We observed an important heterogeneity in the global composition of the inflammatory burden during renal allograft rejection. Indeed, for both TCMR and ABMR, the balance between lymphocytes and macrophages was variable, with cases enriched in CD3 positive cells and others enriched in CD163+ cells. We could not find any significant differences between those cases, probably because of the size of our cohort. This heterogeneity may have a clinical importance and needs to be further explored in a larger cohort of patients, in particular its determinants and its prognostic value. In view of these findings, it appears interesting to better characterize the immunopathologic component during rejection using a panel of antibodies at the time of diagnosis.
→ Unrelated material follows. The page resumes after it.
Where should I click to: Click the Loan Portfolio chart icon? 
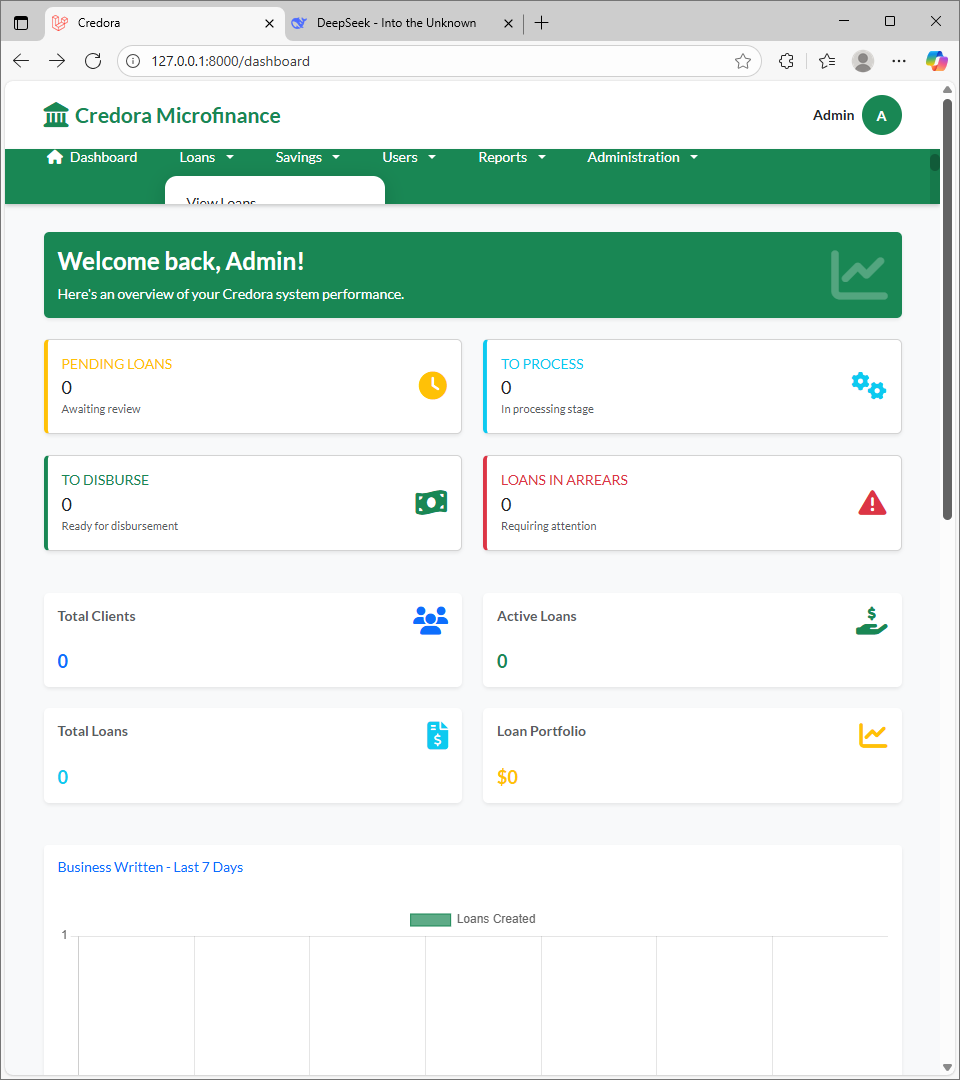tap(872, 735)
Finally, despite interesting results, some technical issues should be raised. First, this technique was time consuming in order to find the best order to apply the antibodies, as well as to determine the antibody dilutions and antibody/fluorophore combinations. Second, accurate cellular segmentation and phenotyping in highly clustered regions were challenging due to 3-dimensional axial overlap. Third, the tissue segmentation based on CD34 staining was also sometimes difficult. Indeed, the close perivascular region could be considered as intravascular and few cells, in close contact with the endothelial staining, may have been considered as intravascular. However, this segmentation step was similarly applied to all the slides and we believe that it did not introduce a significant bias in our analysis.
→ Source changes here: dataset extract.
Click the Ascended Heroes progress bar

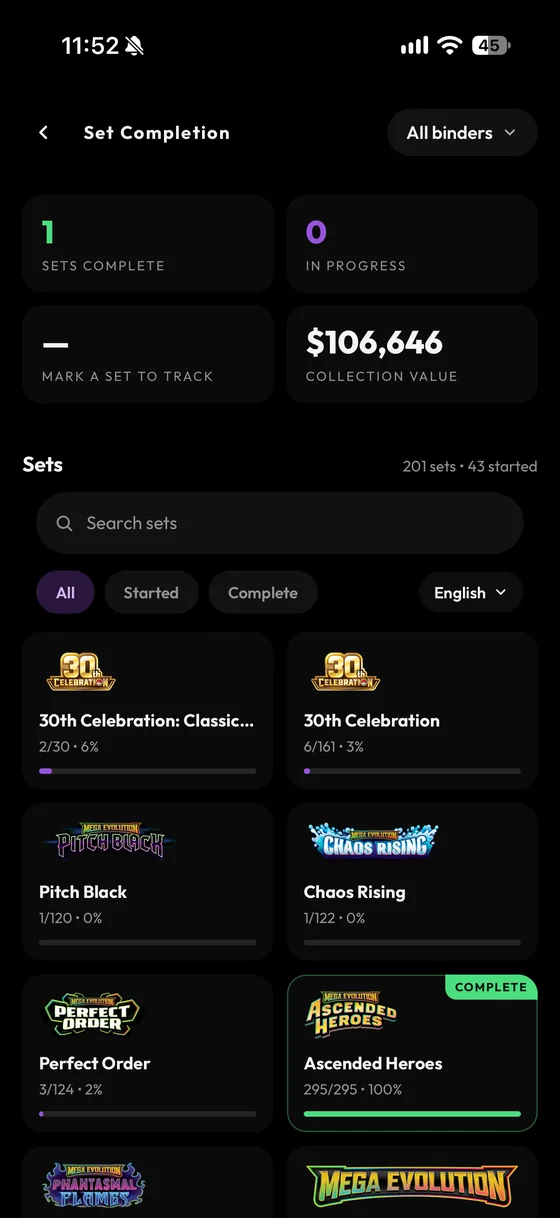tap(412, 1113)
In conclusion, multiparametric IF analysis with automated counting constitutes a novel approach to characterize and quantify cell populations in tissue. Although this methodology needs to be validated in other cohorts, our work brings evidence of its applicability in the field of solid organ transplantation. Multiparametric IF may be a powerful tool to better understand allograft rejection, as a companion and a morphological support to other -omics.
ACKNOWLEDGMENTS
This work was supported by a grant from the French “Agence de la Biomédecine (ABM)” and the “Fondation pour la recherche médicale (FRM)” (no. DEA20170638449). Furthermore, the authors are indebted to the Emmanuel Boussard Foundation, whose generous funding supports the research in nephrology and kidney transplantation at Necker Hospital. We thank Chantal Mandet for her valuable technical assistance and Innate Pharma for monoclonal antibody against NKp46.
DISCLOSURE
The authors of this manuscript have no conflicts of interest to disclose as described by the American Journal of Transplantation.
Open Research
DATA AVAILABILITY STATEMENT
The data that support the findings of this study are available from the corresponding author upon reasonable request.